Although Buchanan’s presidential runs proved to be unsuccessful, he paved the way for credible dissident forces on the right to rise up and take on party leadership. Former Rep. Ron Paul subsequently capitalized on growing discontent among grassroots conservatives by running on an unapologetically libertarian platform during his Republican presidential runs in 2008 and 2012.
To distinguish himself from his neocon rivals on the campaign trail, Paul placed a major emphasis on a non-interventionist foreign policy, the establishment of a sound monetary system, and a wholesale reduction of the federal government.
Like Buchanan, Paul’s presidential bids proved to be unsuccessful. That said, the discontent that undergirded the Buchanite and Paulian movements never fully dissipated. The economic malaise that followed the global financial crisis of 2008 coupled with growing cultural tensions laid fertile ground for an even larger anti-establishment sentiment to foster within the broader conservative base of the Grand Old Party (GOP).
When Donald Trump descended a golden escalator in Trump Tower on June 16, 2015, the American political system experienced a shock like no other. Trump ended up doing the unthinkable after defeating Hillary Clinton in the 2016 presidential election by sticking to his three-pronged populist platform of ending foreign policy quagmires, clamping down on mass migration, and instituting a protectionist economic agenda.
Politics is a nasty beast, though. Politicians will shower their supporters with lofty promises on the campaign trail to later disappoint once in office. Trump was no exception to this trend as his administration was mired by bad hires such as John Bolton as national security advisor and Mike Pompeo as secretary of state, among others. Despite not being able to fully implement his America-first agenda, Trump was able to score some solid victories by imposing tariffs on China and reducing immigration through his use of the public charge rule that largely expelled migrants on the public dole.
One of the more important developments of Trump’s time in office was the fissure that he created within the Republican Party. As Trump’s anti-establishment agenda became normalized in GOP political circles, several elected officials, such as Rep. Andy Biggs (R-Ariz.), Rep. Paul Gosar (R-Ariz.), and Rep. Matt Gaetz (R-Fla.), have positioned themselves as the America-first alternatives to the neocon standard-bearers, such as Rep. Dan Crenshaw (R-Texas), Sen. Lindsey Graham (R-S.C.), and Sen. Marco Rubio (R-Fla.), by opposing mass migration, reckless military expeditions abroad, and the “woke” cultural agenda pursued by Democrats.
Other elected officials, including Rep. Marjorie Taylor Greene (R-Ga.), have stirred the pot by challenging the uniparty’s regime-change venture in Ukraine. These efforts have currently culminated in the U.S. House’s refusal to approve a bill featuring $50 billion in military aid to Ukraine as long as border security issues remain unaddressed.

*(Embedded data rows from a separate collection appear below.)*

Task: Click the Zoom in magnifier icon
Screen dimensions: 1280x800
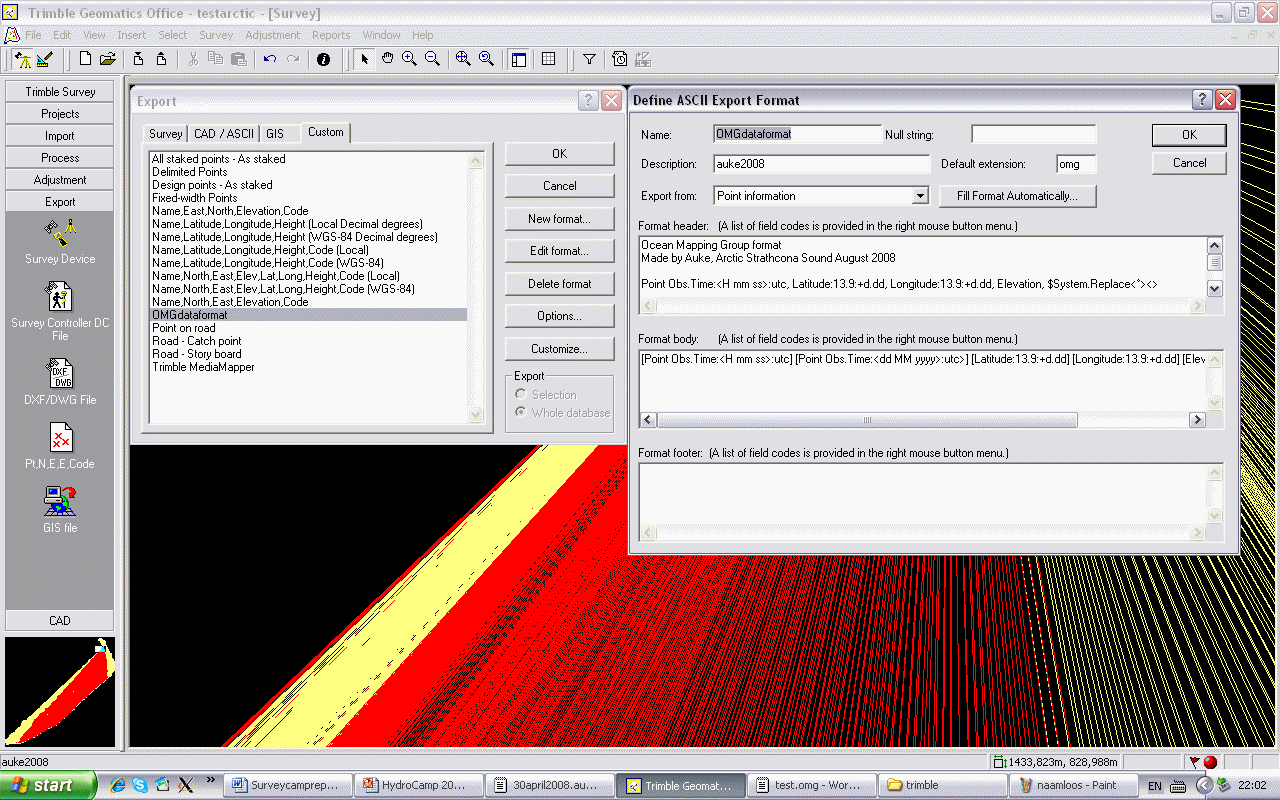Action: tap(409, 59)
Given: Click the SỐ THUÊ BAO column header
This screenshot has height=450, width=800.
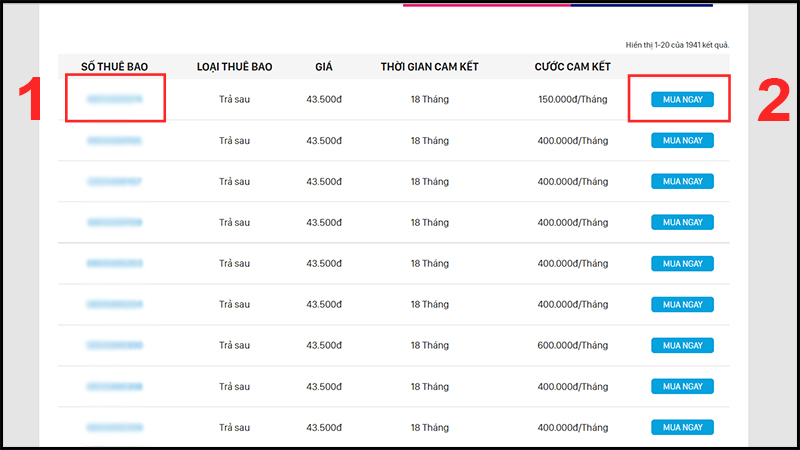Looking at the screenshot, I should [114, 67].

Such behavior would have been unheard of in the Republican Party of George W. Bush, which was completely on the neocon plantation.

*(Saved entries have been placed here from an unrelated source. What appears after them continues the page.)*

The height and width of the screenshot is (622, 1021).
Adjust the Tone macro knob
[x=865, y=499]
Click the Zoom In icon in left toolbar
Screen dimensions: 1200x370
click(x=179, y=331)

While genuine America-first nationalists will aim to restrict immigration and decouple trade with China, there’s now a tendency among Republicans to pursue a great power conflict with the East Asian giant.
Even more concerning is the GOP’s blind support for the state of Israel—a long-standing trend that unites virtually all factions of the GOP—in its punitive military expedition against Gaza. Save for Rep. Thomas Massie (R-Ky.), who has remained consistently non-interventionist on all foreign policy conflicts, the GOP still has residual elements of interventionism within its ranks.
There’s still hope, however. Younger generations of Republicans are beginning to question many of the foreign policy precepts of yesteryear. This has freaked out the likes of Jonathan Greenblatt, the CEO of the Anti-Defamation League, who was recently caught in a leaked phone call expressing his alarm by Generation Z’s growing anti-Zionist sentiments.
The proliferation of alternative media has created a vehicle for anti-system thoughts to be spread on a massive scale. These ideas simply can’t be contained. The cat is out of the bag with growing numbers of websites and public figures emerging to counter a dying legacy media.
As long as nationalist ideas can be freely spread and nationalists can politically organize, neoconservatism’s traditional iron grip on the Republican Party will not be long for this world. It’s up to the current generation of America-first nationalists to continue pushing to make their policy visions a reality.
José Niño is a freelance writer based in Austin, Texas. You can contact him via Facebook and Twitter. Get his e-book, The 10 Myths of Gun Control at josealbertonino.gumroad.com. Subscribe to his “Substack” newsletter by visiting “Jose Nino Unfiltered” on Substack.com.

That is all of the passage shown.